Battery runs on sewage thanks to power pooping microbes

The tubular growth depicted here is a type of microbe that can produce electricity. Its wire-like tendrils are attached to a carbon filament. This image is taken with a scanning electron microscope. More than 100 of these "exoelectrogenic microbes" could
© Xing Xie, Stanford Engineering

Scientists and engineers have known for some time about "exoelectrogenic microbes." These tiny lifeforms live in environments without oxygen, and when they consume organic matter as fuel, they generate extra electrons which they must excrete into their environment. Yes, that means these are power-pooping microbes!

That sounds like a perfect source of alternative energy, except for one small problem (who can know if that pun is intended?): How can one collect electrons from microscopic creatures?

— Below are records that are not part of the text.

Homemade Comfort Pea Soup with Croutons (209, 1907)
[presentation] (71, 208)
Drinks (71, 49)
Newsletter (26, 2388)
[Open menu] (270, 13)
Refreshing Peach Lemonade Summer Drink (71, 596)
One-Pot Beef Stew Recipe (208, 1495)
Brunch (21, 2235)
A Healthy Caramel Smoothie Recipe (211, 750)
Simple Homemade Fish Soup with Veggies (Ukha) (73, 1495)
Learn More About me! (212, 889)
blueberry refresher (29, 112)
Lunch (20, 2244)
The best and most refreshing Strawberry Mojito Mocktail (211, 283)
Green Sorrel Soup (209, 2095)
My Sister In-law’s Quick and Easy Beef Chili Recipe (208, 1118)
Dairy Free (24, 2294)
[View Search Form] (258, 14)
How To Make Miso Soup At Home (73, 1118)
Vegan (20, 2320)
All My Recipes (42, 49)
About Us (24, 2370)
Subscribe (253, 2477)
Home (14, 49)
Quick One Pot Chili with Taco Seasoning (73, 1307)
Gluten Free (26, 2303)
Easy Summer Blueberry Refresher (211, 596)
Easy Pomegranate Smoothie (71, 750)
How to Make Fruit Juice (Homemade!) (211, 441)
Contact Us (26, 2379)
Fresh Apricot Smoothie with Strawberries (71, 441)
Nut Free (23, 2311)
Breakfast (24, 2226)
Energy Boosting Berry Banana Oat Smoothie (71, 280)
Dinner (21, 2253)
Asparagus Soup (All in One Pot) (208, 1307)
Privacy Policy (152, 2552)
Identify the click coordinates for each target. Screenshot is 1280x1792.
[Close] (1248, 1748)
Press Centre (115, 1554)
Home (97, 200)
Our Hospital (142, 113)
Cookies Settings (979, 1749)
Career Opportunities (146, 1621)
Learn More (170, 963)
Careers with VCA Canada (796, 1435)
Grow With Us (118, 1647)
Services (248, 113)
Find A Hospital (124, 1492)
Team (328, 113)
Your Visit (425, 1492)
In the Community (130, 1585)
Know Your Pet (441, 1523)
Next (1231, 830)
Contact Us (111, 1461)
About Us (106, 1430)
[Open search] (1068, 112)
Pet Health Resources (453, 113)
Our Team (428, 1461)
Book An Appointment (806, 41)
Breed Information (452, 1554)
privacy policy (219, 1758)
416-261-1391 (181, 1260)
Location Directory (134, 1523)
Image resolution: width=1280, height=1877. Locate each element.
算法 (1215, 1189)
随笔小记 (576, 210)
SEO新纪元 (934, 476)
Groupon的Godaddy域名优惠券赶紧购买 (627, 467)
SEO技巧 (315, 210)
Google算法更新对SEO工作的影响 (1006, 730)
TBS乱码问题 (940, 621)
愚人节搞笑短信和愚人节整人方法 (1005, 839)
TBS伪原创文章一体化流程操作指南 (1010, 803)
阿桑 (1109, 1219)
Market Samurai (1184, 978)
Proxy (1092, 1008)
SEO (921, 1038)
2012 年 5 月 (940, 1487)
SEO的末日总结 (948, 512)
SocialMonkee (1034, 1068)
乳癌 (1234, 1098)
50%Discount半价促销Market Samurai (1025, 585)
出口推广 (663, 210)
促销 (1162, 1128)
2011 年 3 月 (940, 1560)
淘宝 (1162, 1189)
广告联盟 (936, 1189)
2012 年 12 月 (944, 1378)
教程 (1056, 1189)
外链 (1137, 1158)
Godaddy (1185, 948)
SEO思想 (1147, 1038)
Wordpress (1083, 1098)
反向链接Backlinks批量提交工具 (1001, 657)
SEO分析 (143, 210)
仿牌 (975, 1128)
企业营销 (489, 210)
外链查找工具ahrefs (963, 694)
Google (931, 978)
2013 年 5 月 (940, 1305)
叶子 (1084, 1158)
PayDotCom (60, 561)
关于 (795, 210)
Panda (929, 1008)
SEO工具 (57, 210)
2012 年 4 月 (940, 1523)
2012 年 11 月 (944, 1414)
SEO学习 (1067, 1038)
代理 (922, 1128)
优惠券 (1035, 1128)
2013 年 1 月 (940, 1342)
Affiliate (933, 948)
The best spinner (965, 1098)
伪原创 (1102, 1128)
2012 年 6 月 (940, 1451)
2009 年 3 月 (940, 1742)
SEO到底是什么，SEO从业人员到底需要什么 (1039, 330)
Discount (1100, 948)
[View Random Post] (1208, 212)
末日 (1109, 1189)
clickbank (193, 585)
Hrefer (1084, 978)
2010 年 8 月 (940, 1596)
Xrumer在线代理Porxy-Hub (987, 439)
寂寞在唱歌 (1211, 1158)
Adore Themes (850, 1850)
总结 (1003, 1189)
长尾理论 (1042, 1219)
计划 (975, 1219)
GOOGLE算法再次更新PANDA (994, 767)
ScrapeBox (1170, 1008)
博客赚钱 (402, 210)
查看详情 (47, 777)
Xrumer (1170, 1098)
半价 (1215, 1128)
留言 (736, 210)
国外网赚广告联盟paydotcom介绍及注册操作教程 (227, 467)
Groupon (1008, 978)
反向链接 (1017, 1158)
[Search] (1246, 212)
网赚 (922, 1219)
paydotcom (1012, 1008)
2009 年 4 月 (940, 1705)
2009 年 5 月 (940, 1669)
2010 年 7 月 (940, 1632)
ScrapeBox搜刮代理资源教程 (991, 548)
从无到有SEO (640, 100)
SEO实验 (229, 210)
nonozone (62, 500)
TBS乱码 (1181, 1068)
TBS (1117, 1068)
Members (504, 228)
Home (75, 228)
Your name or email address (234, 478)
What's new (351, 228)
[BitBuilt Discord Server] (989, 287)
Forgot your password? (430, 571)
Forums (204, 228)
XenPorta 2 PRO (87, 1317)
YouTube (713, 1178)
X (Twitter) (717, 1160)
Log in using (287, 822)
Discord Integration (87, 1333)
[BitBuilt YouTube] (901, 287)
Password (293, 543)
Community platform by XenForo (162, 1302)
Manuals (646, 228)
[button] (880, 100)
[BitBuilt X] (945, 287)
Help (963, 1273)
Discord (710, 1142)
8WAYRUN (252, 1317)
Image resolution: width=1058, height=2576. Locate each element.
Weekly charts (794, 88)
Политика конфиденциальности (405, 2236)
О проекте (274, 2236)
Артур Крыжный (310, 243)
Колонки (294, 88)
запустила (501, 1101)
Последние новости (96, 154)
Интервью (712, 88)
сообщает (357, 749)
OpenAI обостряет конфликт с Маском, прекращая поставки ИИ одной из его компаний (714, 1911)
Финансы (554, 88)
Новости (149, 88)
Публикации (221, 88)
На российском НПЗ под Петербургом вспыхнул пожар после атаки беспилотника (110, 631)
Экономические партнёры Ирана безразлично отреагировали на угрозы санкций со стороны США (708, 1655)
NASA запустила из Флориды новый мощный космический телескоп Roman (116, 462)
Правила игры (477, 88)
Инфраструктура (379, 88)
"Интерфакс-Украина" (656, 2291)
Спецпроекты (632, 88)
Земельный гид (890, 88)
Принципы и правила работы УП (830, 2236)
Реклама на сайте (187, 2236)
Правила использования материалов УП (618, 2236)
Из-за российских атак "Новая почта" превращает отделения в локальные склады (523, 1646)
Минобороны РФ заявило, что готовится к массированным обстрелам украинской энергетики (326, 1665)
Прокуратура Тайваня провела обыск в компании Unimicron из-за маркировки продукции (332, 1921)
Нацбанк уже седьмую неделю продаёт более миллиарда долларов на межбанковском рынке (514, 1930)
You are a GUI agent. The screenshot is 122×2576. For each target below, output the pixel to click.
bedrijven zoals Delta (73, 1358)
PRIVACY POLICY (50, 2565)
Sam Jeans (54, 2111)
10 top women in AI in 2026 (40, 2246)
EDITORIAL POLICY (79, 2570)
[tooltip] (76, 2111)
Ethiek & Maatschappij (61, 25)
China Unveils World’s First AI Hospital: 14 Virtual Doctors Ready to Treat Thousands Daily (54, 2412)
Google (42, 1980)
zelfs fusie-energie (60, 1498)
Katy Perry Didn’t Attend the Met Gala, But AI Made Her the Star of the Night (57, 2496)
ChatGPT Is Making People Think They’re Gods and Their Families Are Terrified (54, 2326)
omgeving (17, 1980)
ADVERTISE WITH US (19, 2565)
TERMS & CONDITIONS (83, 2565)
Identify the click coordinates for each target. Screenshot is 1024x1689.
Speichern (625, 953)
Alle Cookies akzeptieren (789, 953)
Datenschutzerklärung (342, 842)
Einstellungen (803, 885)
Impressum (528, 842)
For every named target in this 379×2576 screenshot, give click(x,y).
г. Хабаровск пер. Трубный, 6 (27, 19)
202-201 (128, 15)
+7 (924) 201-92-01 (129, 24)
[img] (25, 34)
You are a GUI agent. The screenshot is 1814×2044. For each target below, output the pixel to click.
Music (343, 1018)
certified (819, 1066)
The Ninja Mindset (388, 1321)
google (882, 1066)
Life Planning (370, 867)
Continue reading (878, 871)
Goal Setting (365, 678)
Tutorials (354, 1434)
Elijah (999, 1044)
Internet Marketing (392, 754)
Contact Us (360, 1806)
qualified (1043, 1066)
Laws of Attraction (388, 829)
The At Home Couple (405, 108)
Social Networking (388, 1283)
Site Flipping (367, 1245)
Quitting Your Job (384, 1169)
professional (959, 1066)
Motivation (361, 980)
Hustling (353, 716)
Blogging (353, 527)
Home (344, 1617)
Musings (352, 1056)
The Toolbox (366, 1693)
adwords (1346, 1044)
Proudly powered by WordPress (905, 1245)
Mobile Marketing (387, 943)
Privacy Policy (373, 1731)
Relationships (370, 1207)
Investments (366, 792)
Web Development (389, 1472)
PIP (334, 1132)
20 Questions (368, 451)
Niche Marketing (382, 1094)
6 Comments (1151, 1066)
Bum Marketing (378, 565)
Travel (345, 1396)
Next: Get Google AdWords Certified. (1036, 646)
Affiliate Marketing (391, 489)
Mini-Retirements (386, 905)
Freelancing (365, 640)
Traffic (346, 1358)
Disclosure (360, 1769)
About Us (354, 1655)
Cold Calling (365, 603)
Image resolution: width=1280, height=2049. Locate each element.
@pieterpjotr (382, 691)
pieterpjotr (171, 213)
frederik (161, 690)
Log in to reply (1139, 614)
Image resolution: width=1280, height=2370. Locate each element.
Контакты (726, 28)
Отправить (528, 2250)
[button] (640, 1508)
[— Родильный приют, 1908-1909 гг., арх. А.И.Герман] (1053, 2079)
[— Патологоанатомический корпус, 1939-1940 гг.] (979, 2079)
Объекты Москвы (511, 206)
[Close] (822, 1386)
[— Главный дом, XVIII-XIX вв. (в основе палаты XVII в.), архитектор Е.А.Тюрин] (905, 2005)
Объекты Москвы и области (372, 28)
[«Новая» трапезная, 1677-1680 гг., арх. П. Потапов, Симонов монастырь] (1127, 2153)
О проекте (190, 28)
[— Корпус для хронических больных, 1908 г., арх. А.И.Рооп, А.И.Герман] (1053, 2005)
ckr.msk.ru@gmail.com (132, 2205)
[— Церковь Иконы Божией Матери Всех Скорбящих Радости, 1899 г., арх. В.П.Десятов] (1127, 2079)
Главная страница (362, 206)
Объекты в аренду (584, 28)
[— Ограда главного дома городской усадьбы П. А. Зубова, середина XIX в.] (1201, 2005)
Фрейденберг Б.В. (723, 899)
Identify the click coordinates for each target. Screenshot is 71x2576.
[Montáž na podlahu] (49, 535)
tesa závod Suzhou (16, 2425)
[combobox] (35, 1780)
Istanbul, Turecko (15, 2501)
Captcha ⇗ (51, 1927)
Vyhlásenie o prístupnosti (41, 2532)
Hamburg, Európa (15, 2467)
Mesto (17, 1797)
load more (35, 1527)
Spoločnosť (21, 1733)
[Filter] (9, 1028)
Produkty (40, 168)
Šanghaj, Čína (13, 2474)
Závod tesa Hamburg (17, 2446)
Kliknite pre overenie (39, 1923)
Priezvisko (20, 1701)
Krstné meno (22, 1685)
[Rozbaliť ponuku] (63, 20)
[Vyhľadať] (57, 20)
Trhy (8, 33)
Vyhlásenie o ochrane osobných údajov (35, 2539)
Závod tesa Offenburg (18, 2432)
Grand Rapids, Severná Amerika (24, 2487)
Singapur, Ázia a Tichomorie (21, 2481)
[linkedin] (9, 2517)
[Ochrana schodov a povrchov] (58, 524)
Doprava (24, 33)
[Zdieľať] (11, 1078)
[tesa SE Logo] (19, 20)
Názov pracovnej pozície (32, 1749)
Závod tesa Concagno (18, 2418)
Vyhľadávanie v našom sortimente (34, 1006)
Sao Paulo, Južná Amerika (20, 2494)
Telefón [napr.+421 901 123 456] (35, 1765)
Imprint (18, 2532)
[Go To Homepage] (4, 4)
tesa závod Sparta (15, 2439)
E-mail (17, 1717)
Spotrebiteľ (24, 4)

Stanford University engineers
have found the solution. In a paper published in PNAS, Xing Xie and colleagues describe how carbon filaments at the negative anode encourage the microbes to grow vine-like tendrils. Materials scientist and research collaborator Craig Criddle describes what we are seeing in the image above (100 of the microbes pictured would fit in the width of a single human hair):

You can see that the microbes make nanowires to dump off their excess electrons.

The carbon filaments pick up the electrons being excreted by the microbes and efficiently conducts them to a positive silver oxide anode. The silver oxide converts to silver, effectively storing the electrical energy output by the sewage munching microbes.

The team estimates that the process can convert about 30% of the energy stored in sewage to usable energy, a rate comparable with solar panel efficiencies or the energy gained in heat and power from methane fermentation. The microbes convert 44-49% of the organic mass (depending on measurement method) but the recovery of the energy from the solid silver state drops the overall efficiency of the process.

There may be another benefit as well. The Stanford press release notes that the electricity used to treat wastewater "currently accounts for about three percent of the total electrical load in developed nations. Most of this electricity goes toward pumping air into wastewater at conventional treatment plants where ordinary bacteria use oxygen in the course of digestion, just like humans and other animals." Since these microbes process their food anaerobically, wastewater treatment systems relying on their digestive capabilities could save electricity on pumping air and generate electricity to boot!

The next steps will include scaling up and finding cheaper materials to make the process more cost effective.